The simple act resonated inside Little Strongheart like a crow’s call echoing down a tunnel. It spurred a long-forgotten memory to the front of her mind. She recalled when she was very young, no more than a calf really, and had spent too long out in the midday sun. Her mother had stayed with her throughout the subsequent fever, tending and comforting as she needed it. Little Strongheart rarely thought of her mother anymore. Heartache was too quick to take hold when she did. Her father had done his best, but he couldn’t be both parents. Watching Apple Rose and Applejack in that moment made her wish fervently that her mother was still alive.

“If y’all can pick a pony to tend, that’d be grand.” Braeburn allowed the other ponies to enter and drew close to Little Strongheart. “How are the princesses?” he asked softly so nopony else could hear.

“No change,” Little Strongheart replied equally softly; glad to have something else to focus on. “No better, but no worse either.”

“I guess we all should be thankful for small miracles,” he said, though his face didn’t match his words. Rather than thankful, he looked increasingly worried. “We get mail from outside Appleloosa once a week on the train,” he went on. “So if this hadn’t happened we wouldn’t even have suspected anythin’ had happened in Canterlot for another three days.”

“Do you have a way of contacting the place quickly? Or anywhere else?”

“Best I could say is to send a pegasus to check it out, but it’s a mighty long way to fly, an’ if sumthin’ bad really has happened there…” He trailed off. “Appleloosa’s a simple town. It ain’t really a place most pegasi like to live. The weather don’t change much an’ there ain’t much call for flyin’ jobs. We only got three amongst us so far, an’ one kinda ended up here only because her cousin’s our librarian an’ she had no place else to go, so I ain’t sure if we can rightly call her an Appleloosan. Thinkin’ about it, I ain’ sure whether any of ‘em could even make the trip to Canterlot an’ back, especially if it’s a dangerous trip. I ain’t sure what to recommend. Neither the sheriff nor the mayor could think of nuthin’ neither.”

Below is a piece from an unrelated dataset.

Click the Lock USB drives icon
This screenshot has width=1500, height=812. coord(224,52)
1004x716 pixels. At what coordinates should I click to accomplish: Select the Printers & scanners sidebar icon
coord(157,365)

Little Strongheart respected Sheriff Silverstar but disliked the mayor. He was a recently elected portly pony who tolerated the buffalo because he had not been around during the orchard crisis. She wondered how he had come to preside over the town and why it needed two leaders when the sheriff had seemed perfectly adequate before. Ponies certainly could be strange creatures. Right now the sheriff had stayed in town to keep order with the antsy citizens while the mayor did … whatever it was he did in his office all day while other ponies kept order in his town.

“Didn’t y’all say Applejack would be the first pony to wake up from this here sickness?” Apple Rose broke into their conversation.

“Our healer said it was the most likely outcome,” Little Strongheart replied.

“Hmmf.” Apple Rose looked back at the bedroll and sighed. “You better wake up soon, girl. You’re an’ Apple an’ Apple’s don’t quit when the goin’ gets tough. You hear me in there? Your granny an’ brother an’ lil’ sister will want you back soon as possible, mark my words, so you’d better darn well wake up, y’hear? Wake up, wake up, wake UP–”

Which was when the white unicorn with the purple mane on the other side of the tent sat bolt upright, eyes wide with terror, and screamed at the top of her lungs.